▸ **文書**
---

7月24日 年間第17主日 ルカ11章1~13節 神さま、何とかしてください

今日の福音は章が変わりますが、先週の続きとなる箇所です。イエスは弟子たちの求めに応じて「主の祈り」をあたえられ、さらに祈りについて教えられます。

「主の祈り」はルカのこの箇所と、マタイの6章に記されています。マタイのほうが少し長く、現在の「主の祈り」もマタイをベースにしています。いずれにしても、聖書に記されているイエスが具体的に教えられた唯一の祈りであり、もっとも大切な祈りとして教会に伝えられてきました。入門式で「主の祈りの授与」がありますが、初代教会では志願者になるまでは主の祈りは教えてもらえなかったそうです。
主の祈りの前半はすべての人が神をあがめるよう願い、神の国の到来を求める内容ですが、後半はわたしたちの日常生活における願いです。いちばん大切な祈りにしては、「こんな祈りでええのん?」と思いませんか?「人はパンだけで生きるのではない」と言われているように「糧(パン)よりもみことばをください」、イエスが誘惑に打ち勝たれたように「誘惑に遭っても打ち勝つ信仰をお与えください」と祈るほうがふさわしいように思いませんか?

---

▸ **依頼 1**
文書のうち、「7月24日 年間第17主日 ルカ11章1~13節」で始まり「さわしいように思いませんか?」まで続く部分を、一字も変えずに返してください。
文書と一覧は、それぞれ別の出所から取られています。

▸ **提供データ**
---

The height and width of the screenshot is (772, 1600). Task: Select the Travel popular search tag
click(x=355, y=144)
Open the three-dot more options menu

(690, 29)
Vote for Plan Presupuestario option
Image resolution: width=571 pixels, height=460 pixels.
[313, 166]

---

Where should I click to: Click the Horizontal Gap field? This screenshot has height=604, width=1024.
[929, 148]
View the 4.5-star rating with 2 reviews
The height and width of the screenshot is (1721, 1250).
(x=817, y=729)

---

▸ **依頼 2**
一覧の「Where should I」を含む行から「(x=817, y=729)」を含む行までを、空行を除いて1行につき1つの文字列とするJSON配列に書き直す。

▸ **期待される出力 1**
7月24日 年間第17主日 ルカ11章1~13節 神さま、何とかしてください

今日の福音は章が変わりますが、先週の続きとなる箇所です。イエスは弟子たちの求めに応じて「主の祈り」をあたえられ、さらに祈りについて教えられます。

「主の祈り」はルカのこの箇所と、マタイの6章に記されています。マタイのほうが少し長く、現在の「主の祈り」もマタイをベースにしています。いずれにしても、聖書に記されているイエスが具体的に教えられた唯一の祈りであり、もっとも大切な祈りとして教会に伝えられてきました。入門式で「主の祈りの授与」がありますが、初代教会では志願者になるまでは主の祈りは教えてもらえなかったそうです。
主の祈りの前半はすべての人が神をあがめるよう願い、神の国の到来を求める内容ですが、後半はわたしたちの日常生活における願いです。いちばん大切な祈りにしては、「こんな祈りでええのん?」と思いませんか?「人はパンだけで生きるのではない」と言われているように「糧(パン)よりもみことばをください」、イエスが誘惑に打ち勝たれたように「誘惑に遭っても打ち勝つ信仰をお与えください」と祈るほうがふさわしいように思いませんか?

▸ **期待される出力 2**
[
  "Where should I click to: Click the Horizontal Gap field? This screenshot has height=604, width=1024.",
  "[929, 148]",
  "View the 4.5-star rating with 2 reviews",
  "The height and width of the screenshot is (1721, 1250).",
  "(x=817, y=729)"
]